Justices Give Boost to Securities Fraud Plaintiffs in Merck Ruling
April 28, 2010
U.S. Supreme Court
Photo: Roberto Westbrook/Legal Times
In a rare boost for securities fraud class actions, the U.S. Supreme Court on Tuesday closed off a "statute of limitations" defense for Merck & Co. in its battle against Vioxx-related shareholder suits.
The Court unanimously ruled in Merck v. Reynolds (pdf) that the litigation is timely and must go forward, in spite of Merck's insistence that the suit was filed too late under the two-year statute of limitations contained in the Sarbanes-Oxley Act of 2002.
Justice Stephen Breyer, writing for the Court, took an expansive view of the two-year statute, finding that the clock should start ticking only after plaintiffs discovered the facts of the fraud violation -- including whether the company intended to defraud investors.
Defining the statute of limitations any other way, Breyer said, would encourage fraudulent companies to hide their wrongdoing for long periods of time. "So long as a defendant concealed for two years that he made a misstatement with an intent to deceive, the limitations period would expire before the plaintiff had actually discovered the fraud," Breyer wrote.
The Court rejected Merck's proposal that the triggering point for the statute of limitations should be when plaintiffs were on "inquiry notice" -- the moment when a plaintiff should have had enough information to inquire further into possible fraud.
"Merck is disappointed in today's decision, but believes that the allegations in the complaint are unfounded and will continue to defend itself vigorously," said Bruce Kuhlik, Merck's executive vice president and general counsel in a statement. "The company has already made a motion to dismiss the operative complaint on numerous other grounds, and will renew that motion in the district court."
Plaintiffs and shareholder groups applauded the decision for sweeping away a morass of conflicting lower-court decisions on the all-important statute of limitations rules.
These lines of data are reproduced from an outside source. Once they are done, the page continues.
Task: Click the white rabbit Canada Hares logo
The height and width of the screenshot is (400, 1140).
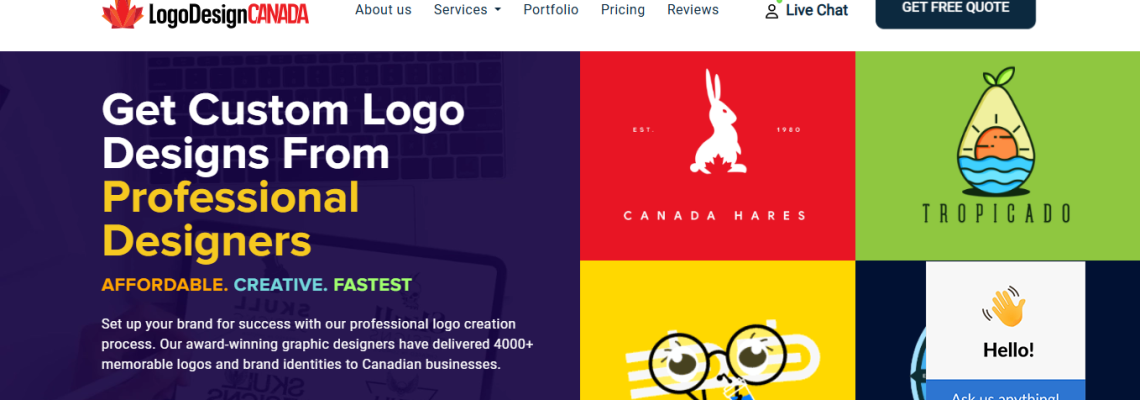Action: (x=714, y=121)
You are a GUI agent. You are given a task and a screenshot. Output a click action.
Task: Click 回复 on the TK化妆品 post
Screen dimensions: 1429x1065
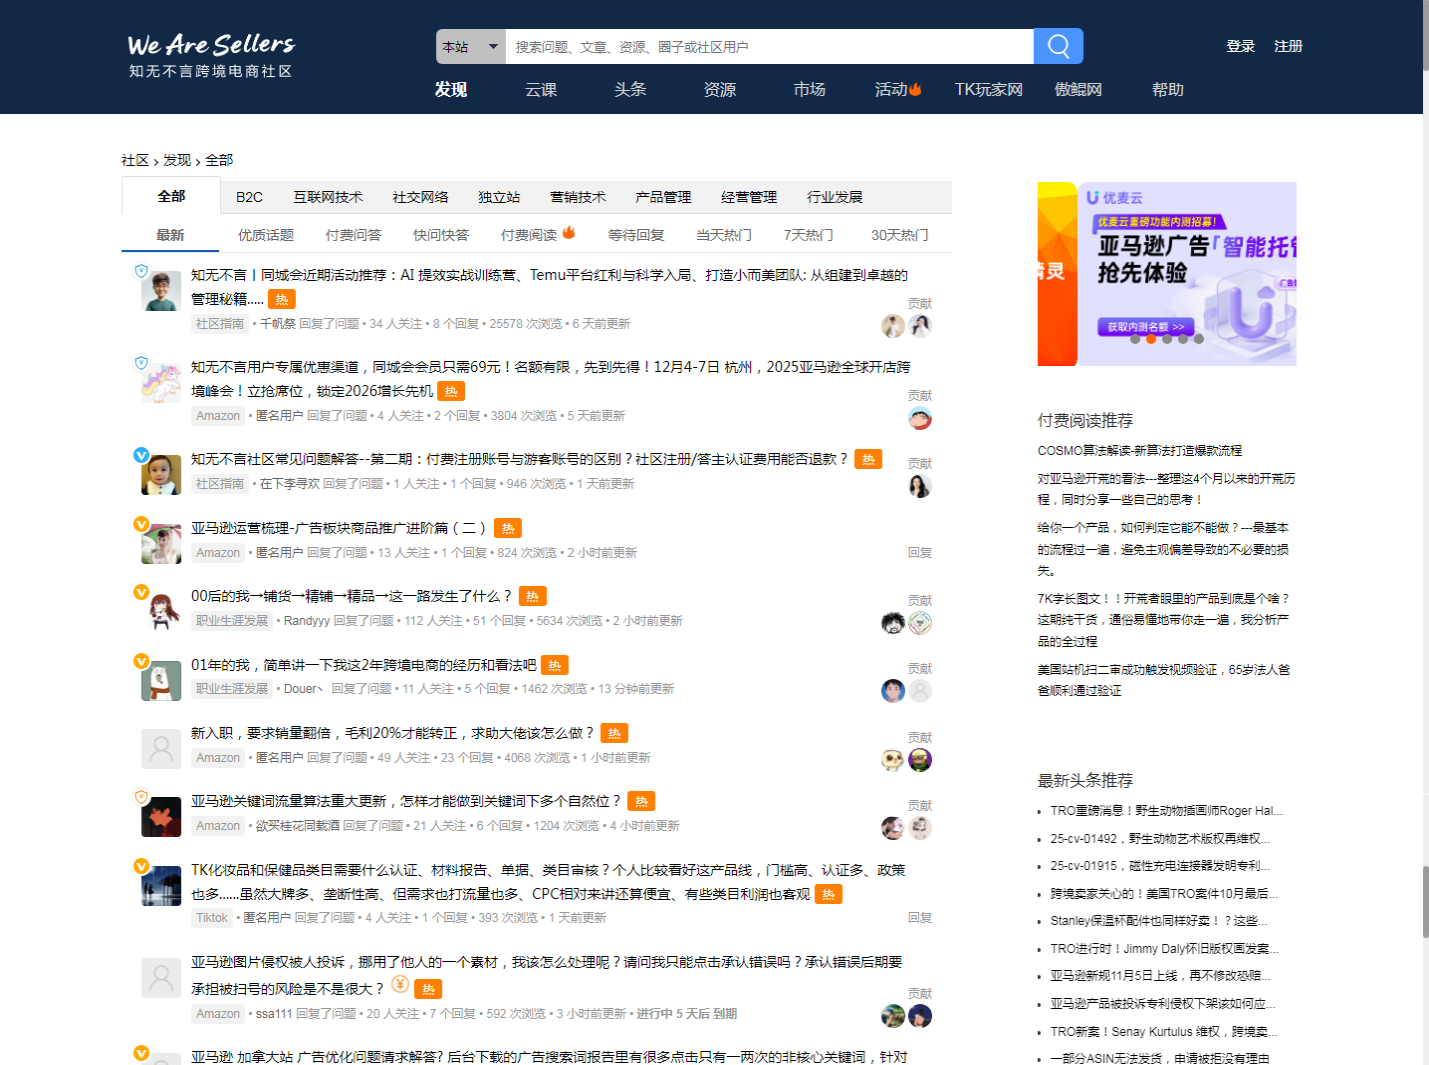click(x=917, y=915)
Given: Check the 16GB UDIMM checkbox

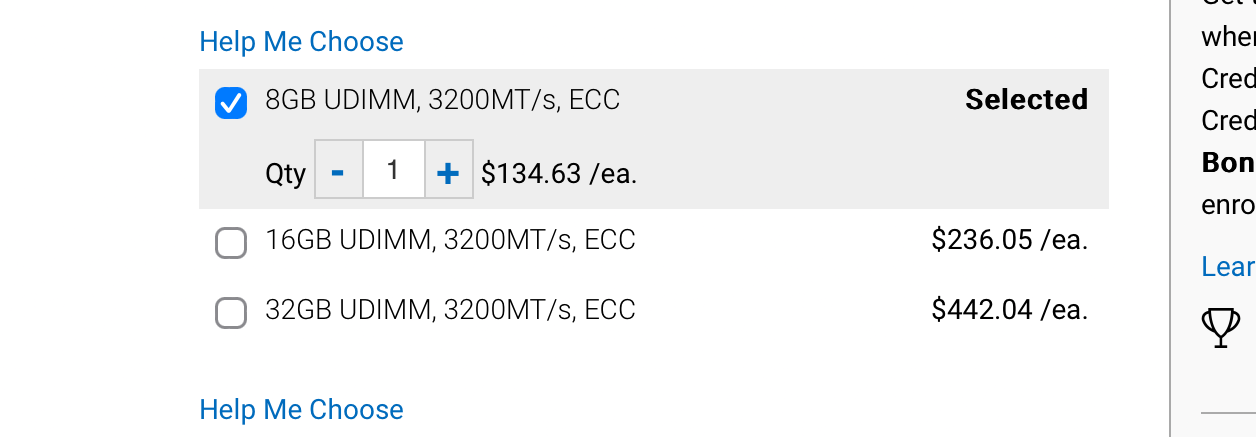Looking at the screenshot, I should click(x=231, y=243).
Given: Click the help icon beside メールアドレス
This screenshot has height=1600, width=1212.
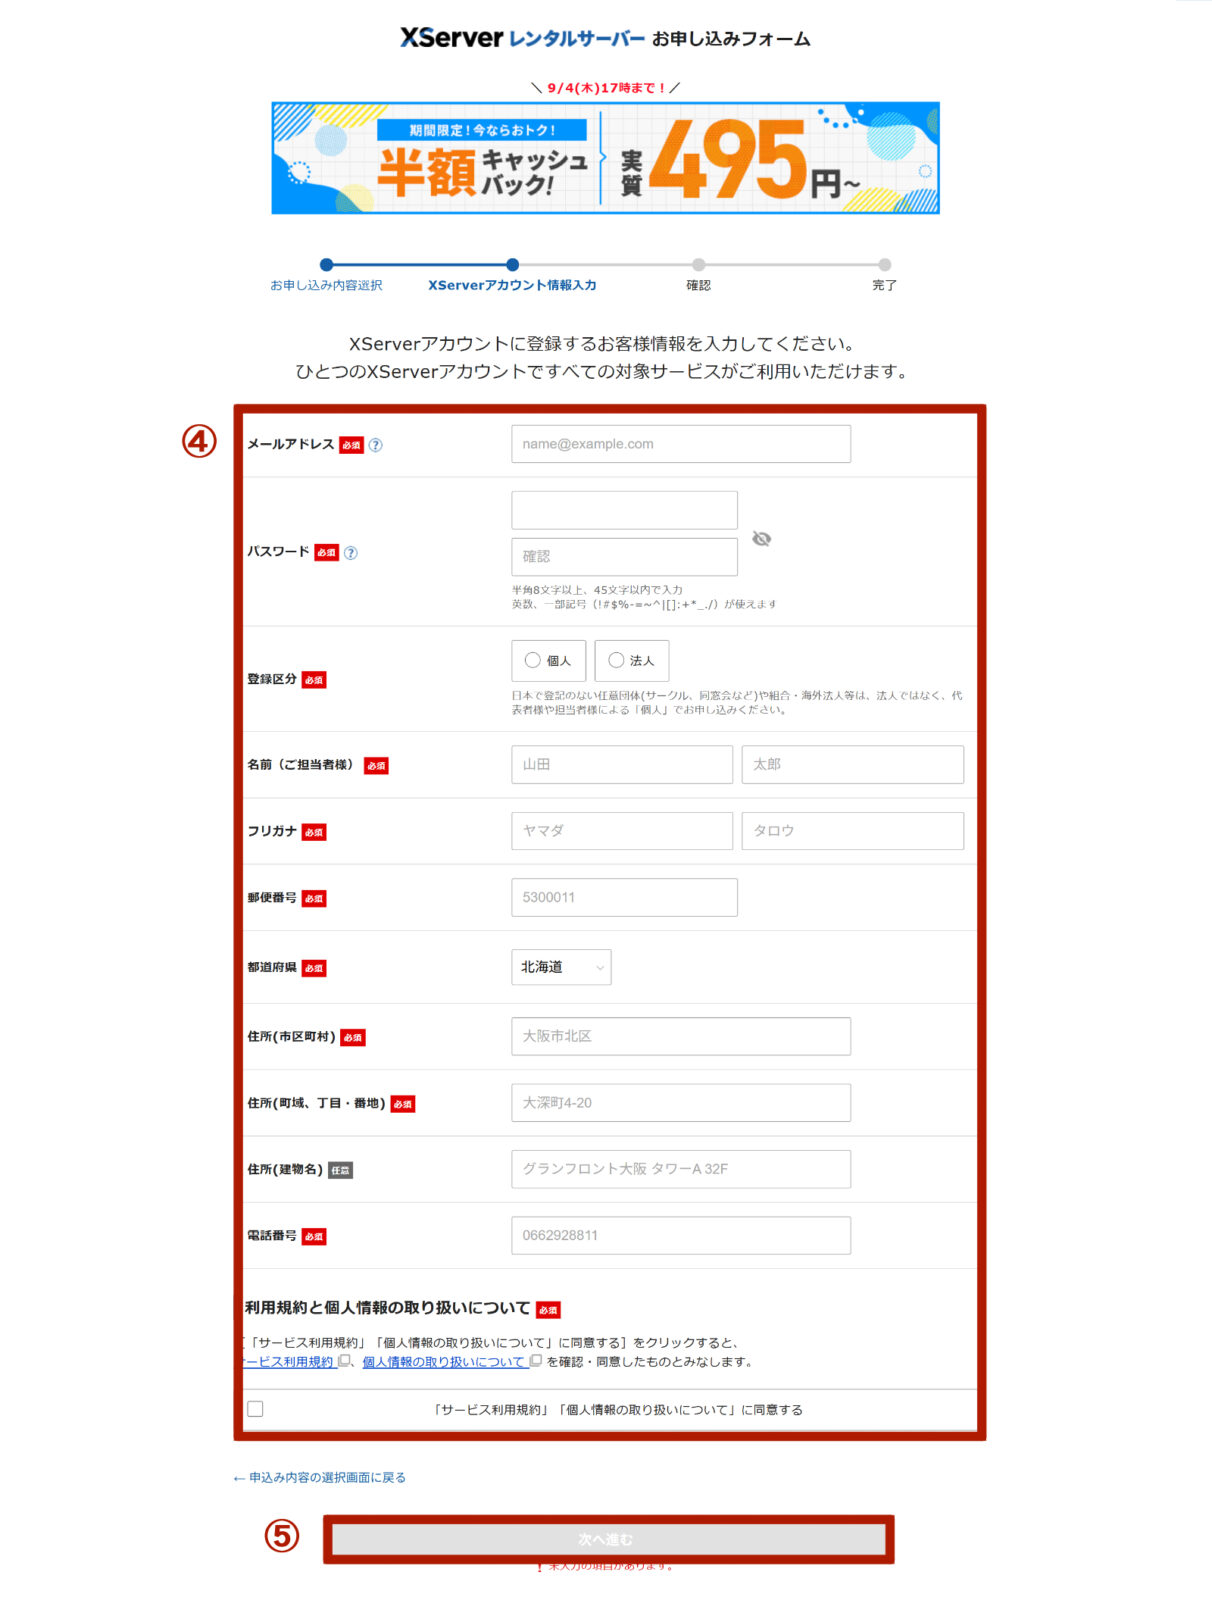Looking at the screenshot, I should pos(376,445).
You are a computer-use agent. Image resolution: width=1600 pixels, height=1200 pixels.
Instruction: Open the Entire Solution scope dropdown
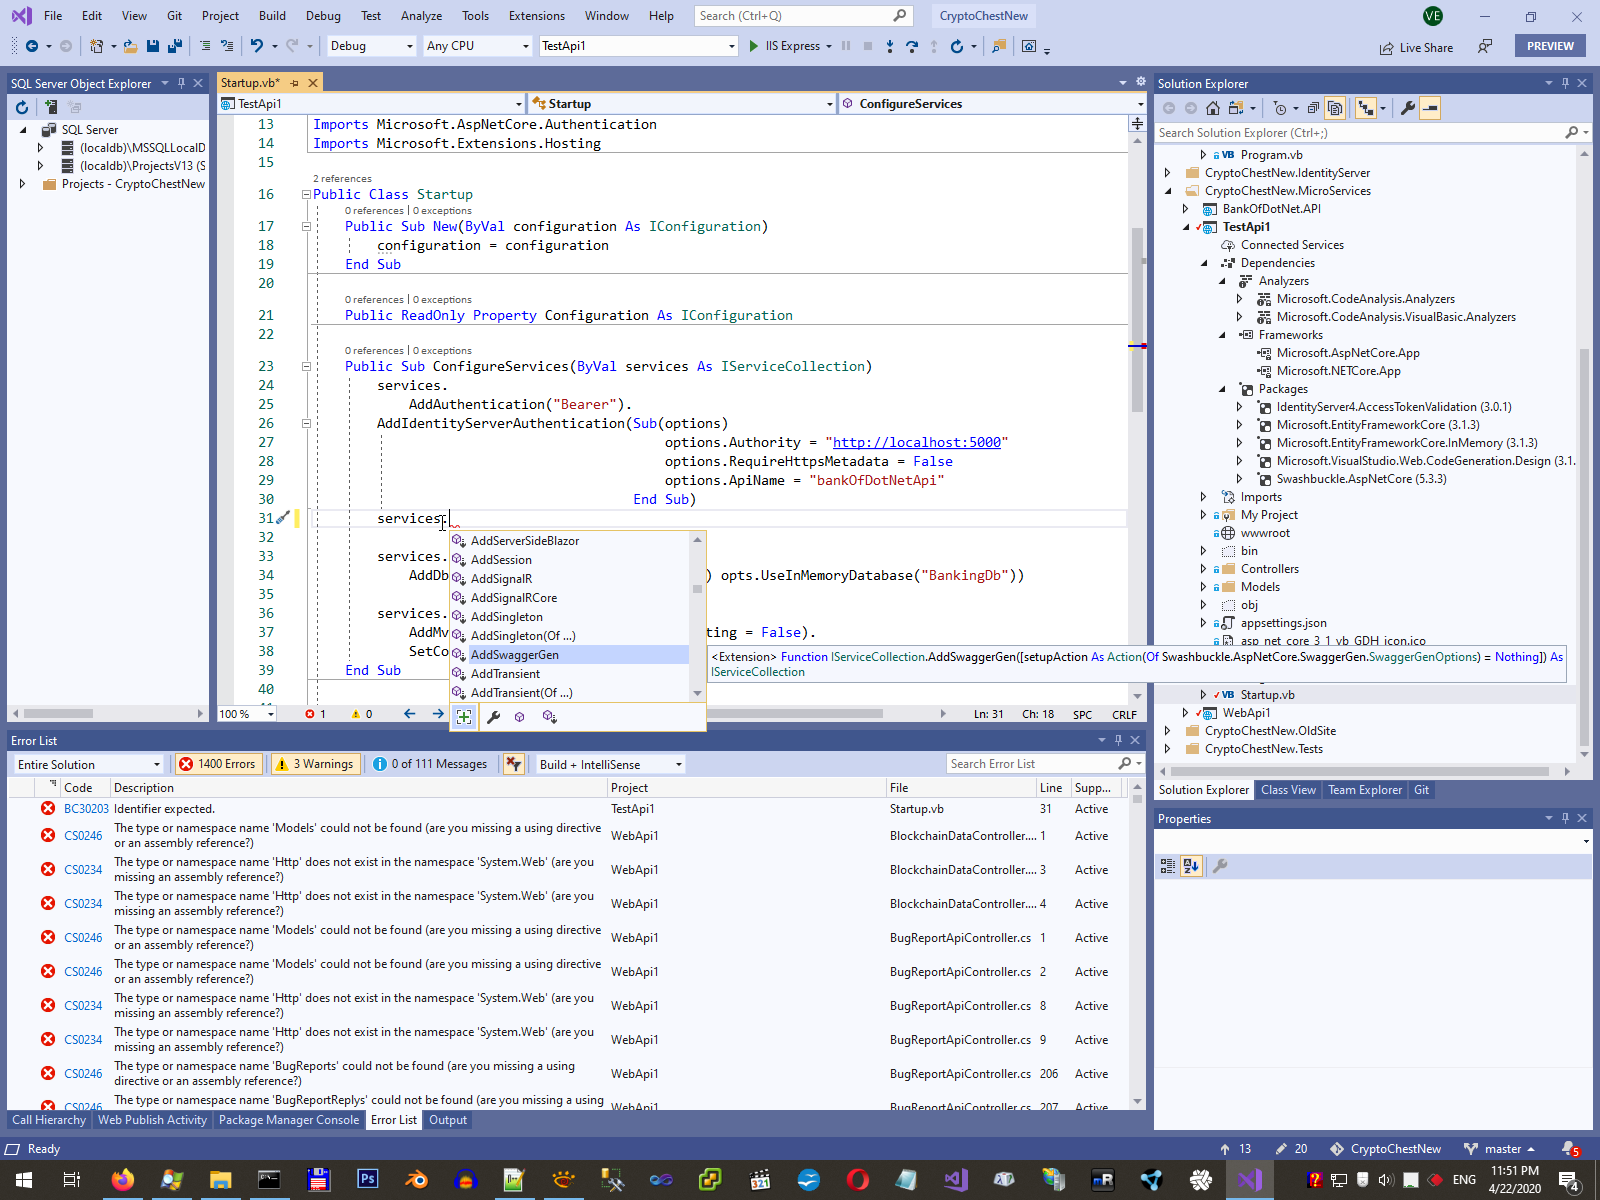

"The Court's opinion makes the rules of the road so much clearer than before," said David Frederick of Kellogg, Huber, Hansen, Todd, Evans & Figel, who argued and won the case for Merck shareholders, who lost billions in the debacle.
The decision is especially significant, Frederick said, because it includes scienter -- the company's intent to defraud -- among the facts that the plaintiff needs to be able to learn before the statute of limitations begins running. "That is usually the hardest part of the securities fraud to find out about," Frederick said.
Morrison & Foerster San Francisco partner Jordan Eth, who advises defendants in securities class actions, said the ruling means that "companies and defendants will have to keep in mind that lawsuits could take place further down the road than before."
Before Sarbanes-Oxley, Eth said, suits were often filed within months of a disputed company statement or stock drop. But now, in light of the Court decision, "companies could be sued four years and 364 days after a statement is made." The law states that no matter what knowledge plaintiffs have or do not have, they cannot file suit more than five years after the triggering act of fraud.
Merck began marketing its painkiller Vioxx in 1999, and the following year announced the results of a study indicating that those who took Vioxx had heart attacks at a higher rate than people who took another drug, naproxen, for pain. The company argued that the discrepancy was caused by a positive feature of naproxen, not a problem with Vioxx. The study got wide publicity, but sales continued, totaling more than $8 billion from 2001 to 2004. Other studies linking Vioxx to elevated risk of heart trouble were also publicized.
Shareholders filed suit in November 2003.
Merck pulled the drug off the market in September 2004, leading to a sharp drop in the company's stock price. What was not known publicly until later was that Merck officials had for years tried to keep negative information about the drug from the public. An article in The Wall Street Journal in November 2004 detailed internal company e-mails.
In its defense, Merck argued that there was enough evidence of possible fraud in the public domain two years earlier that diligent investors should have filed their lawsuit long before 2003 to satisfy the two-year statute of limitations.
Judge Stanley Chesler of the U.S. District Court for the District of New Jersey agreed with Merck and dismissed the class action in 2007, but the 3rd U.S. Circuit Court of Appeals reinstated the case, ruling that the shareholders could not have been aware of the wrongdoing earlier.